Juhri Ananda, pelapor kasus dugaan penggelapan di Polres Sarolangun dan juga berstatus terlapor di Polresta Jambi terkait kasus yang sama yakni dugaan penggelapan, mengatakan dirinya mendapat panggilan dari Polresta Jambi.
“Kalau gak ada halangan Minggu ini saya hadir” kata Juhri kepada Sketsindonews saat dihubungi, Selasa, (26/11/24).
Juhri juga mengaku akan melaporkan EHP yang telah melaporkan dia di Polresta Jambi. “Rencananya saya juga mau melaporkan Pencemaran nama baik” katanya.
Kendati demikian, Juhri masih belum memastikan dirinya akan melaporkan kemana terkait pencemaran nama baik.
“Mabes rencananya. Lagi nunggu koordinasi sama keluarga” ucapnya.
Lebih lanjut, Juhri merasa mencari keadilan lebih susah daripada mencari uang.
“Itu lah terkadang mencari keadilan itu susah pak. Saya kira cuma mitos aja. Ehhh kejadian ke saya” katanya.
Juhri juga berharap, pihak Kepolisian dan Kejaksaan tetap istiqomah membela kebenaran.
“Apa lah yang dicari BG. Adu kuat adu gengsi.
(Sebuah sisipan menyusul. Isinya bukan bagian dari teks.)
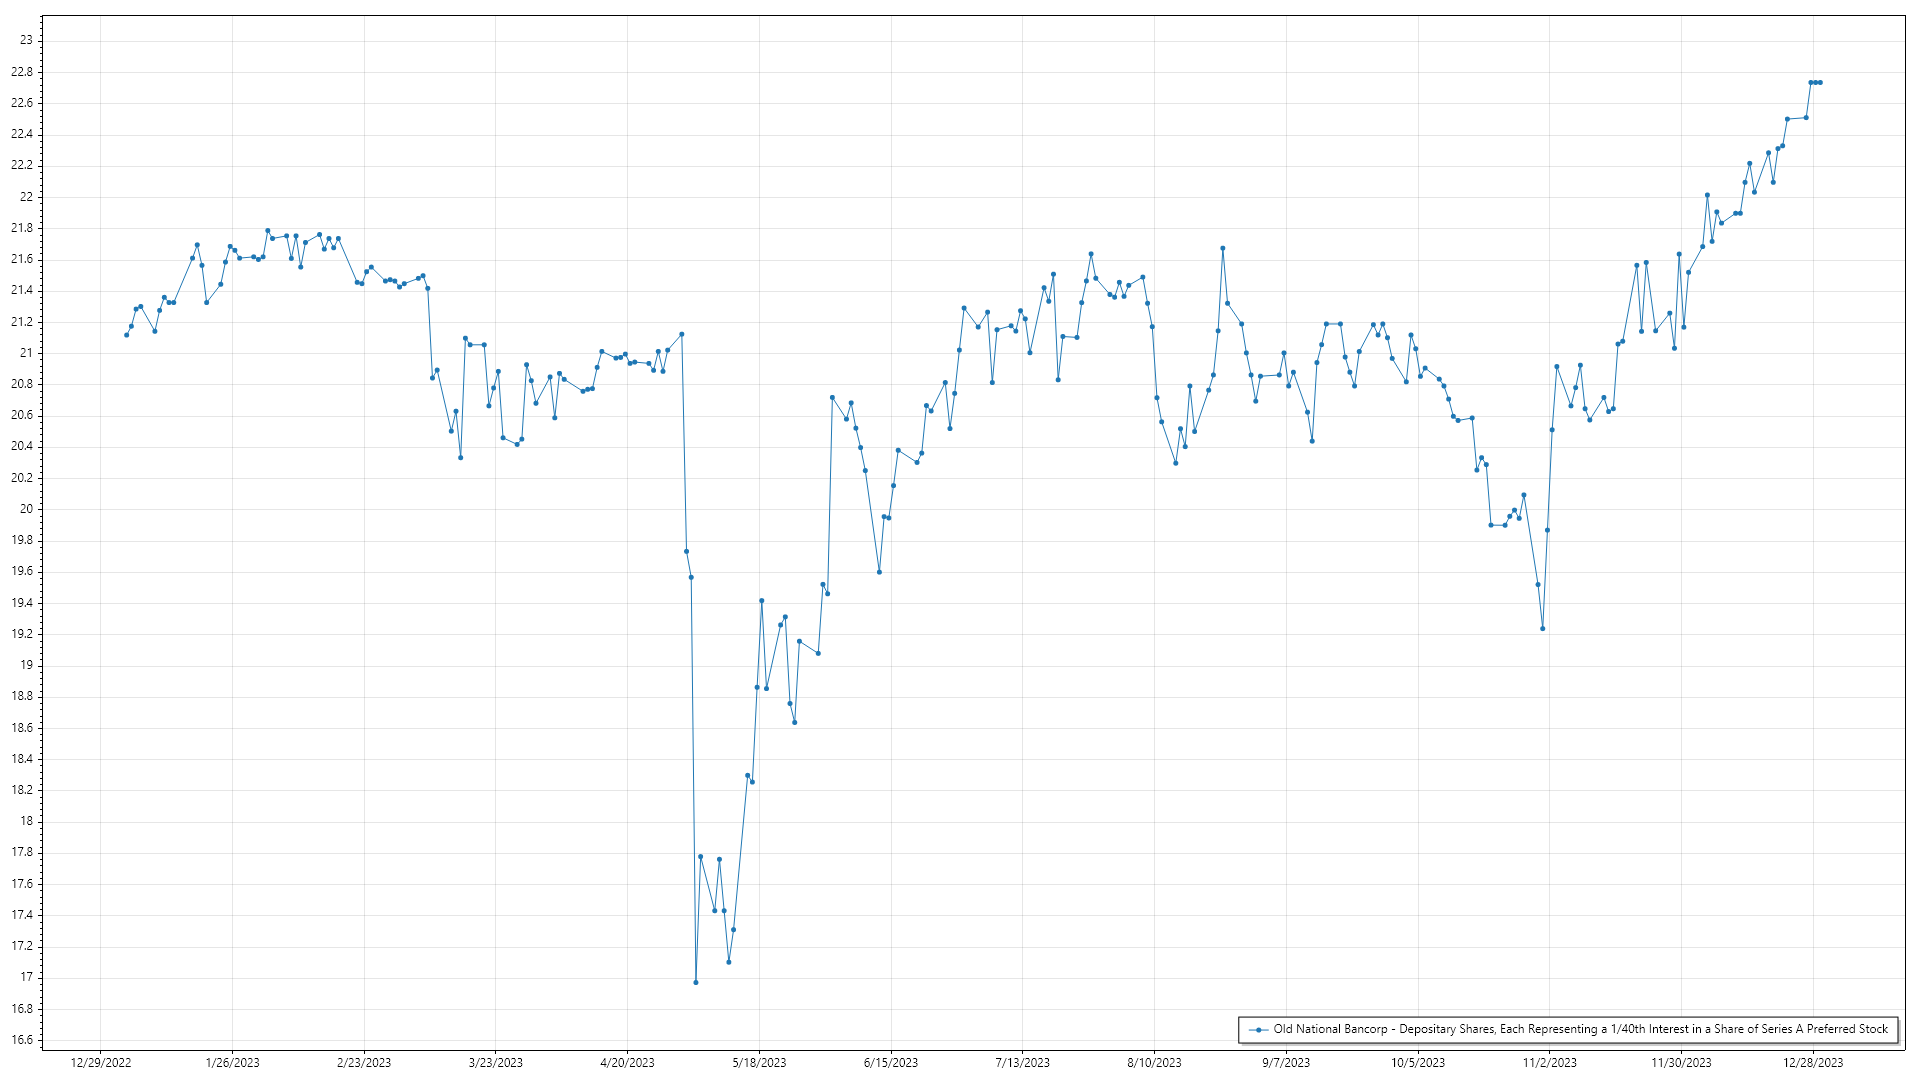Click the 3/23/2023 x-axis date label
1920x1080 pixels.
pyautogui.click(x=496, y=1063)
Toh kita bakal mati juga.” ujarnya.
Terpisah, Kuasa hukum Enita Purba, Jhon Saud Damanik mengatakan, tidak merasa keberatan jika kliennya akan dilaporkan balik oleh Juhri.
“Ya, semua orang kan berhak melapor, kita berpegang dengan asas equality before the law. Semua orang di mata hukum sama, jadi kalo mau lapor balik silahkan.” kata Jhon kepada Sketsindonews, Kamis, (28/11/24).
Jhon juga menilai, Juhri yang dilaporkan kliennya di Polresta Jambi, terlalu sering berhalusinasi.
“Mungkin dia terlalu banyak tidur miring, jadinya linglung. Masa jauh-jauh ke Mabes Polri mau lapor cuma masalah pencemaran nama baik, berarti dia sudah gak percaya sama polisi di Jambi ini dong?” ucapnya.
Jhon menegaskan, pihaknya akan terus mengejar Juhri terkait laporannya di Polresta Jambi terkait kasus dugaan penggelapan.
“Mau sampe lubang semutpun, saya kejar. Masalah dia mau lapor ke Mabes itu hak dia, sampe lapor ke Tuhan juga itu hak dia” pungkasnya.